This library provides types for visualizing dependency hierarchies in Microsoft.Extensions.DependencyInjection
's IServiceCollection
. It presents your solution's architecture in an intuitive way, helps identify deeply-nested dependency chains, and can find services which are unused, despite being registered.
using JKendall.DependencyInjection.Visualization;
using Microsoft.Extensions.DependencyInjection;
// Setup your services.
var services = new ServiceCollection();
services.AddTransient<IService1, Service1>();
services.AddSingleton<IService2, Service2>();
// Handles open generic registrations.
services.AddSingleton(typeof(IFoobar<,,>), typeof(Foobar<,,>));
// Quickly see the hierarchy of your IServiceCollection via an extension method.
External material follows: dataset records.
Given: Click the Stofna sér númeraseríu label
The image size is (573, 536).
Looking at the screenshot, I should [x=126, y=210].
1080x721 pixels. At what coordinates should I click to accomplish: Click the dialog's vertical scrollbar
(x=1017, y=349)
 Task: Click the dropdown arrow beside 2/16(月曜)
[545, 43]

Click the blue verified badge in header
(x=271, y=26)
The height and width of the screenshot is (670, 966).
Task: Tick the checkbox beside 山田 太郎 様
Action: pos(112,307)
Console.WriteLine(services.GetDebugView());
// For more control, create a DependencyTree.
// You can filter the tree to only include services defined in
// the currently-executing assembly and those it references.
var tree = new DependencyTree(services, onlyUserCode: false);
// Generate and print the full tree.
Console.WriteLine(tree.GenerateTreeString());
// Find deeply-nested dependency chains.
var deepChains = tree.GetRegistrationChainsByDepth(4);
Console.WriteLine($"Found {deepChains.RootNodes.Count} deep chains:");
Console.WriteLine(deepChains.StringRepresentation);
// See what services are used most frequently...
var topFiveMostUsed = tree.GetMostUsedServices(5);
// ...and which are never used, despite being registered.
var unused = tree.GetUnusedServices();
Install via NuGet:
dotnet add package JKendall.DependencyInjection.Visualization
Contributions are welcome. Please feel free to submit a pull request or issue if a feature you want is missing.
This project was developed in concert with Claude 3.5 Sonnet, from Anthropic.
This project is licensed under the MIT License.